CN210327633U - Take core switch of UPS power - Google Patents

Abstract

The utility model discloses a take core switch of UPS power, including casing, mainboard module, interface module and UPS power module, characterized by: from up having set gradually first rack, second rack, third rack and fourth rack down in the casing, four rack intervals set up, and the interval is left with the top surface of casing to first rack, and the top surface of first rack is fixed with the extraction fan, and mainboard module, interface module and UPS power module are fixed respectively on one of them of second to fourth rack, has seted up the air exit on the lateral wall on the upper portion of casing symmetrically, and air exit department installs the exhaust fan. This core switch is because the interval is great between each module, therefore the heat that the module produced can give off to the casing fast in, and because the hot-air in the casing is upflow, the air cycle direction in the casing is also ascending, so the heat in the casing can be taken away fast, guarantees good thermal diffusivity, realizes the rapid cooling to with core switch.

Description

Take core switch of UPS power

Technical Field

The utility model relates to a communication equipment, more specifically say, it relates to a take core switch of UPS power.

Background

The part of the network directly facing the user connection or access network is usually called the access layer, and the part located between the access layer and the core layer is called the distribution layer or convergence layer, the purpose of the access layer is to allow the end user to connect to the network, so the access layer switch has low cost and high port density characteristics; a convergence layer switch is a point of convergence for multiple access layer switches that must be able to handle all traffic from the access layer devices and provide an uplink to the core layer, and therefore requires higher performance, fewer interfaces, and higher switching rates than an access layer switch. And the network backbone part is called a core layer, and the main purpose of the core layer is to provide an optimized and reliable backbone transmission structure through high-speed forwarding communication, so that a core layer switch should have higher reliability, performance and throughput.

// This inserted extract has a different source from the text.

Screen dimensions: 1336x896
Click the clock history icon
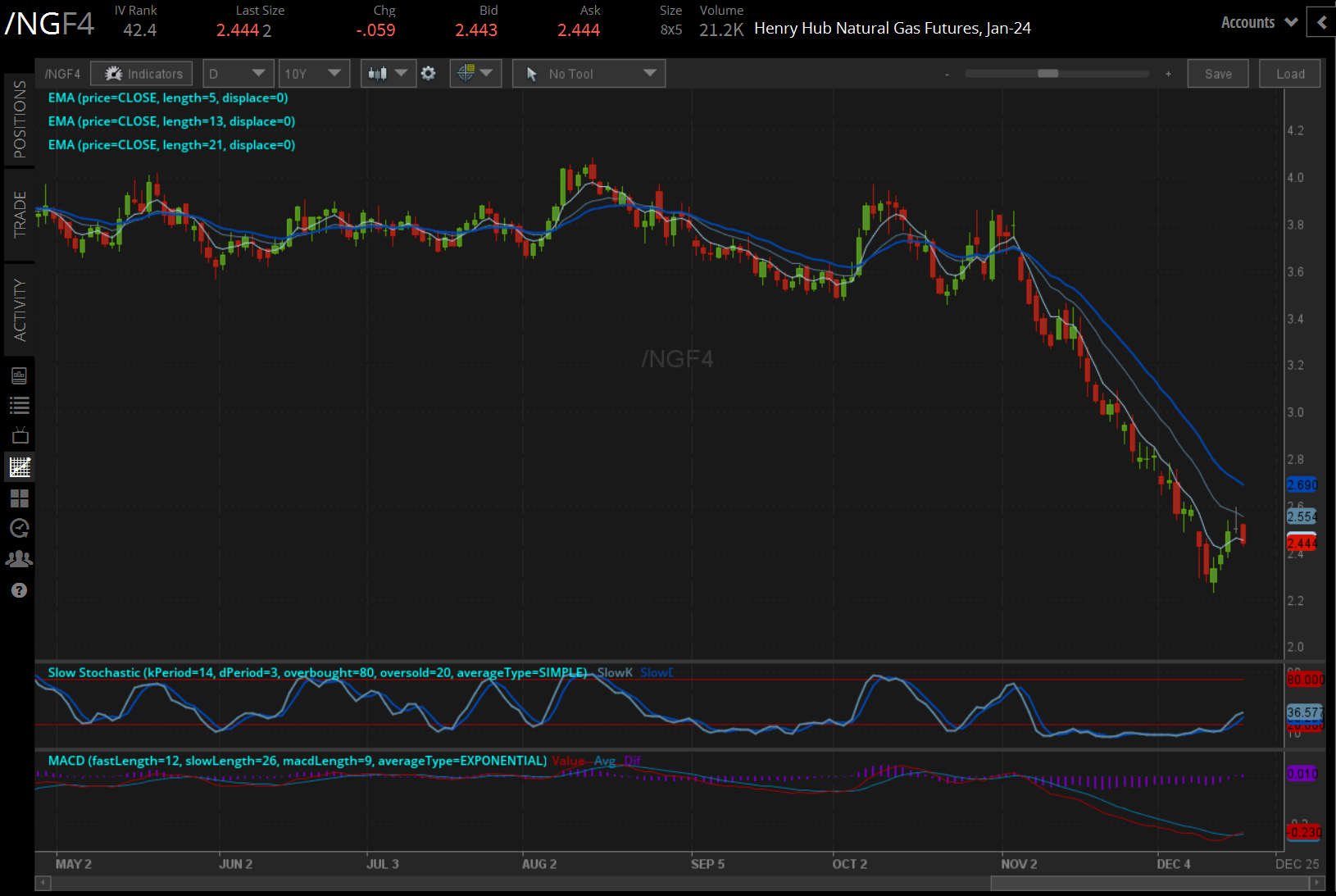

Just because the core layer switch is very important to ensure high-speed reliable communication, it is essential to ensure the normal operation of the core switch. In the prior art, in order to avoid communication interruption caused by shutdown of a core switch due to a short-time power failure accident, a UPS power supply is generally provided for the core switch.

The core switch who is furnished with the UPS power can produce a large amount of heats at the during operation generally, because the inner structure of core switch is compacter, and the space is less between each module, leads to the heat to be difficult to give off, causes the radiating refrigerated effect of core switch relatively poor, appears the high temperature easily, influences the normal work of core switch.

SUMMERY OF THE UTILITY MODEL

Not enough to prior art exists, the utility model aims to provide a take core switch of UPS power, it has better heat dispersion.

In order to achieve the above purpose, the utility model provides a following technical scheme:

the utility model provides a take core switch of UPS power, includes casing, mainboard module, interface module and UPS power module, characterized by: the shell is internally provided with a plurality of grooves from bottom to top in sequence

First rack, second rack, third rack and fourth rack, four rack intervals set up, and the side of rack is connected fixedly with the roof of casing, the interval is left with the top surface of casing to first rack, the top surface of first rack is fixed with the extraction fan, mainboard module, interface module and UPS power module are fixed respectively on one of them of second to fourth rack, the air exit has been seted up symmetrically on the lateral wall on the upper portion of casing, air exit department installs the exhaust fan.

As a preferable scheme: the top surface at the second rack is fixed to the interface module, the top surface at the third rack is fixed to the mainboard module, the top surface at the fourth rack is fixed to UPS power module.

As a preferable scheme: and a first blowing fan used for blowing upwards is further fixed on the bottom surface of the third net rack and is positioned right below the main board module.

As a preferable scheme: an interval is left between the top surfaces of the main board module and the third net rack, and the main board module is fixedly connected with the third net rack through a connecting column.

As a preferable scheme: and a second air blowing fan for blowing air upwards is fixed on the bottom surface of the fourth net rack.

As a preferable scheme: the inner top wall of the shell is provided with a V-shaped flow guide surface, two side edges of the flow guide surface are respectively positioned on the surfaces of the two air outlets, and the side edge of the flow guide surface is higher than the air outlets.

As a preferable scheme: the included angle of the V-shaped guide surface is 150-160 degrees.

As a preferable scheme: and heat radiating fins are adhered to the surfaces of the UPS module and the mainboard module.

Compared with the prior art, the utility model has the advantages that: this core switch is because the interval is great between each module, therefore the heat that the module produced can give off to the casing fast in, and because the hot-air in the casing is upflow, the air cycle direction in the casing is also ascending, so the heat in the casing can be taken away fast, guarantees good thermal diffusivity, realizes the rapid cooling to with core switch.

Drawings

Fig. 1 is a schematic diagram of the internal structure of the switch.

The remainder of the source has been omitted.